Жизнь Чайковского. Часть IV (1866 — 1877)
№ 103. К А. Чайковскому.
31 августа.
<...> Сейчас возвратился от Островского и получил твое письмо. В Москве нашел всех по-прежнему: дела покамест никакого нет, а потому шляюсь целый день по консерватории и по городу без всякой цели. Ларош теперь живет очень далеко, у Каткова (на даровой квартире); они очень сошлись и Ларош от своего нового друга в восторге. Островский продолжает меня надувать (Весной Александр Николаевич доставил только первую половину либретто.): в Петербурге я прочел в газетах, что он окончил мое либретто, но это оказалось совершенно ложною вестью; насилу добился от него половины старого акта (потерянного). Теперь я занят покупкою огромного стола и вообще лучшим устройством моей комнаты, дабы иметь возможность с удовольствием сидеть дома и прилежно заниматься оперой. В течение зимы я хочу ее непременно кончить. Вечером вчера был на именинах Дюбюка и был немножко пьян.

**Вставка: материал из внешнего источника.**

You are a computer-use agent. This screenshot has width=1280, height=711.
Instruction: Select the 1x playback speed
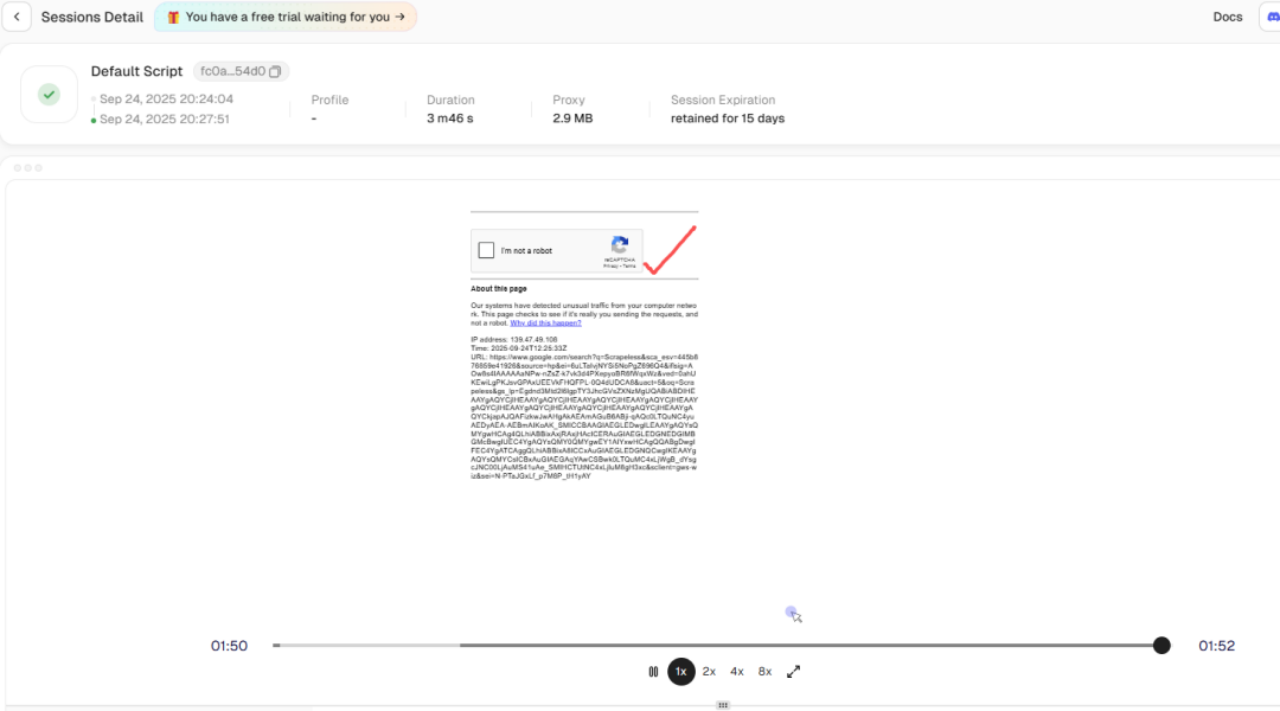681,672
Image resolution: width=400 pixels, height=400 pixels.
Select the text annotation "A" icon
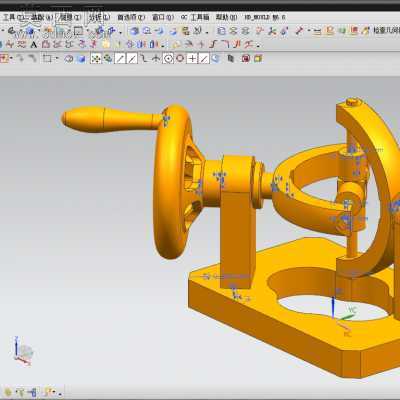pos(33,44)
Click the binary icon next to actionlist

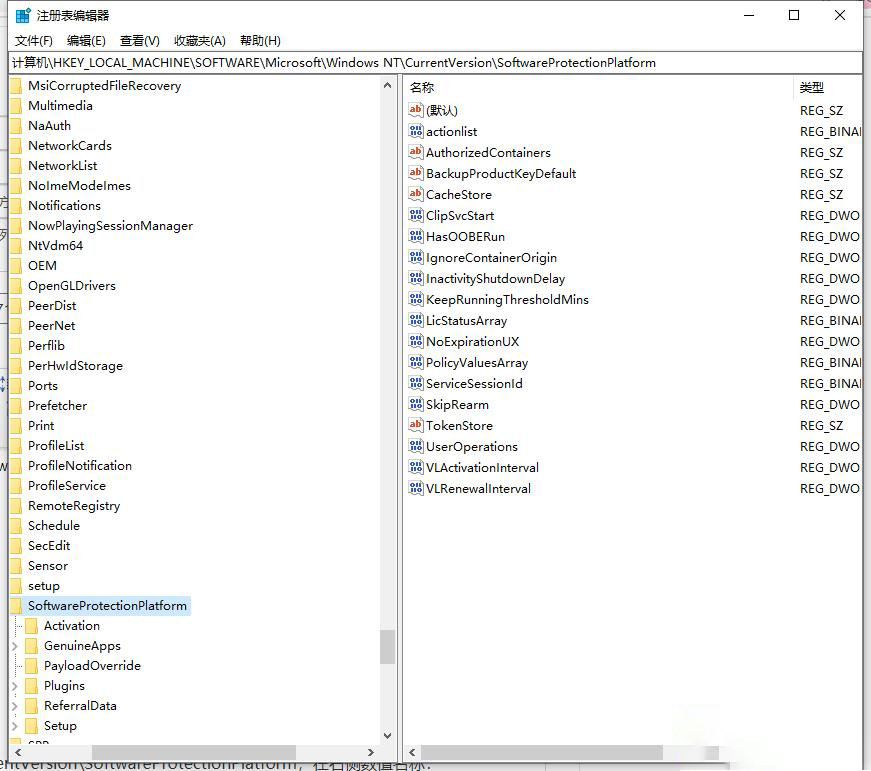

К Москве я, должно быть, очень привык, потому что она мне далеко не ненавистна, как в прошлом году в это же время. Обедать я буду по-прежнему у Альбрехта со 2 сентября, а пока живу, как птица небесная: два вечера кряду провел в Английском клубе. Что за прелесть этот клуб! Вот бы быть членом, да дорого стоит...
№ 104. К А. Чайковскому.
28 сентября.
<...> Я совершенно здоров и телом, и духом, чего и тебе желаю. Живу по-прежнему, а из подробностей некоторые следуют:
1. По понедельникам у нас бывают большие вечера, на которых занимаются музыкой и карточной игрой.
2. Был с Ларошем на «Тартюфе», которого отлично дают в Малом театре с Самариным и Шумским в главных ролях.
3. Сей последний (т. е. не Шумский и не Самарин, а Ларош) написал и напечатал маленькую статейку в «Русском вестнике», а для следующего номера он готовит длинный ряд статей о Глинке. Почти в течение целого месяца мы с ним видались мельком, но в последние дни не разлучались. По случаю превосходной погоды... но, впрочем, это № 4.
4. Мы с ним провели целый день в Кунцеве, прелестном месте в шести верстах от Москвы. Между прочим, записали там с голоса одной крестьянки превосходную песнь. («Соловушко», введенную П. И. сначала в «Воеводу», а потом в «Опричника». Н. Кашкин в своих воспоминаниях даже называет деревню Мазилово. Подлинный текст начинался словами «Коса ль моя, косынька». В операх к народной мелодии Петр Ильич приделал вторую часть, составляющую как бы продолжение, далеко уступающую первой в значительности и красоте.)
5. Прошлое воскресенье мы провели в деревне в 60 верстах отсюда, у князя Трубецкого, с Рубинштейном, Лаубом и Коссманом. Завтра (по причине продолжающейся превосходной погоды) еду туда опять и остаюсь до понедельника утра.
6. Опера понемногу подвигается. Островский уехал на время в Петербург. Когда вернется оттуда, я его оседлаю.
7. Денежные дела так же плохи, как и твои. Жду с нетерпением приезда папаши. (Илья Петрович должен был проехать Москву на возвратном пути из Уфимской губернии.)
Имение князя Н. Трубецкого, в котором Петр Ильич гостил в это время, называется Ахтырка. Здесь же, кроме семьи самого князя Николая Петровича, проводили лето сестры княгини, Лопухины. Одна из них, ныне графиня Капнист, помнит хорошо, как сестры и она пришли в восторг от симпатичности молодого музыканта. Они дали ему прозвище «иволга», потому что впечатление, производимое им, напоминало радостное и светлое пение этой птицы.